"May była na spotkaniu pytana przez przywódców, czy dłuższe odroczenie brexitu pomogłoby jej w znalezieniu kompromisu ws. umowy rozwodowej w Izbie Gmin. Odpowiedziała, że tak, ale z opcją wcześniejszego wyjścia Wielkiej Brytanii z Unii Europejskiej. Na pytanie o porozumienie ponadpartyjne w Izbie Gmin May odpowiedziała, że rozmowy idą w dobrym kierunku. Wskazała, że potrzebne są też pewne dodatkowe wyjaśnienia do deklaracji politycznej określającej ramy przyszłych stosunków między Unią Europejską a Zjednoczonym Królestwem" - wskazało źródło.
Jak relacjonowali dyplomaci, przez ponad godzinę przedstawiała unijnym liderom sytuację polityczną w kraju.

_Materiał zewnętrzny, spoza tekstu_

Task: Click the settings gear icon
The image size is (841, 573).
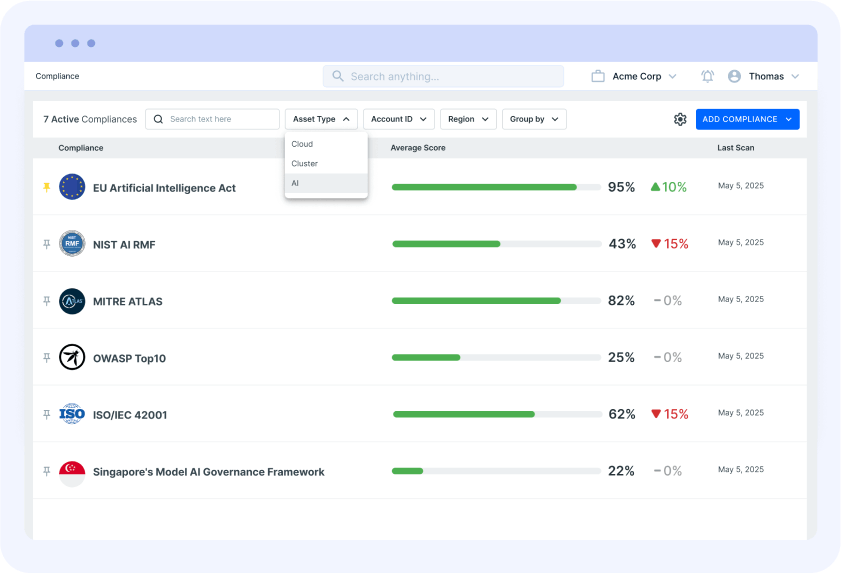Action: point(680,119)
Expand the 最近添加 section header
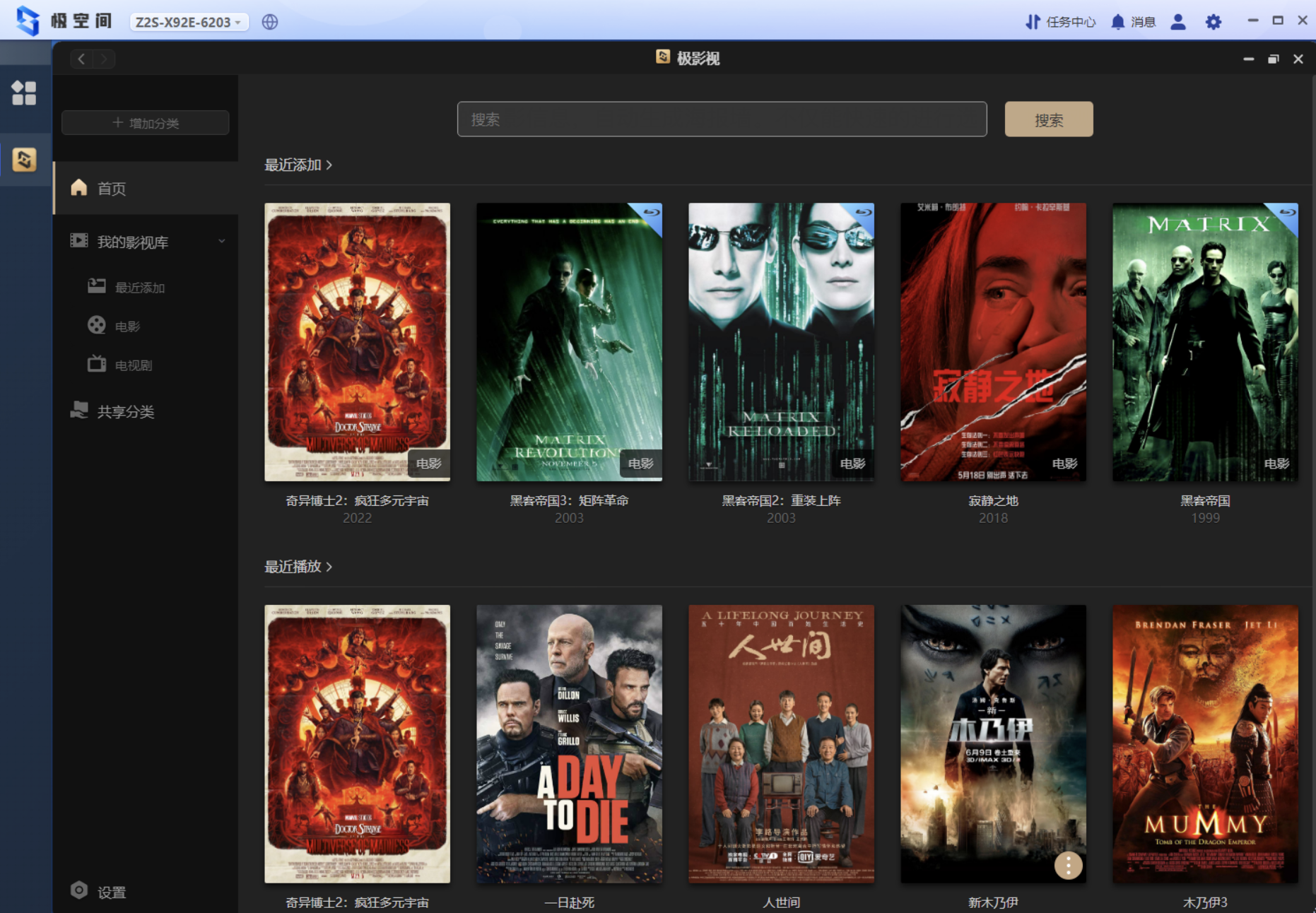This screenshot has width=1316, height=913. 298,165
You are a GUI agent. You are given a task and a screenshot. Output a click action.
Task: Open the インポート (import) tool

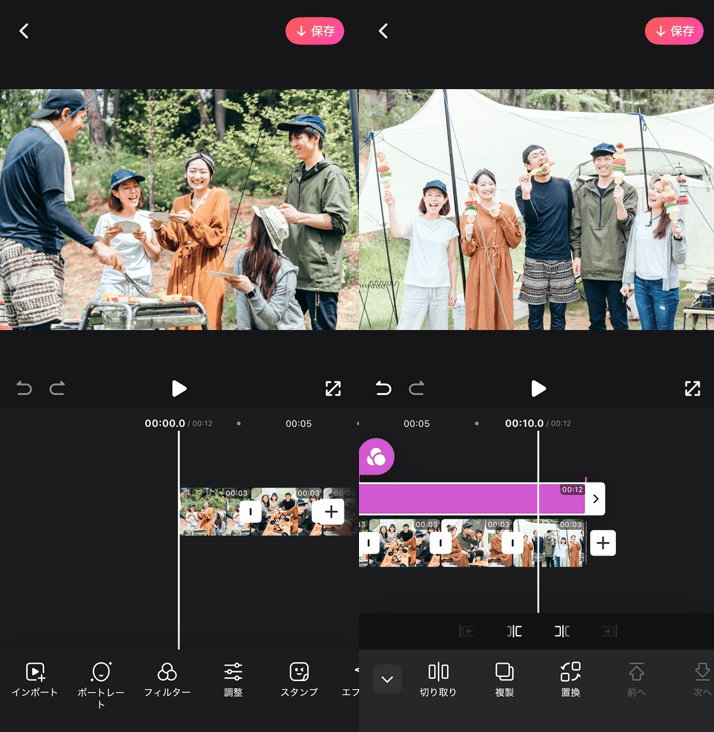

Po godz. 20 liderzy zaczęli rozmowy już we własnym gronie.
Nie wszystkich jej przesłanie oraz seria pytań i odpowiedzi przekonały do tego, by pójść jej na rękę. Cześć dyplomatów odebrała wystąpienie May chłodno. "Obawiam się, że obóz opowiadający się za krótszym przedłużeniem mógł znacznie się powiększyć" - powiedział jeden z nich.
Wcześniej May mówiła dziennikarzom, że Wielka Brytania potrzebuje dodatkowego czasu, by wyjść z UE, gdy tylko parlament wyrazi zgodę na umowę z UE. Z jej wypowiedzi wynikało, że jest w stanie zgodzić się na dłuższe niż wnioskowała przedłużenie brexitu. "Poprosiłam o przedłużenie do 30 czerwca, ale znaczenie ma to, że jakiekolwiek przedłużenie umożliwi nam wyjście w momencie, gdy ratyfikujemy porozumienie. Możemy wyjść 22 maja" – powiedziała May dziennikarzom.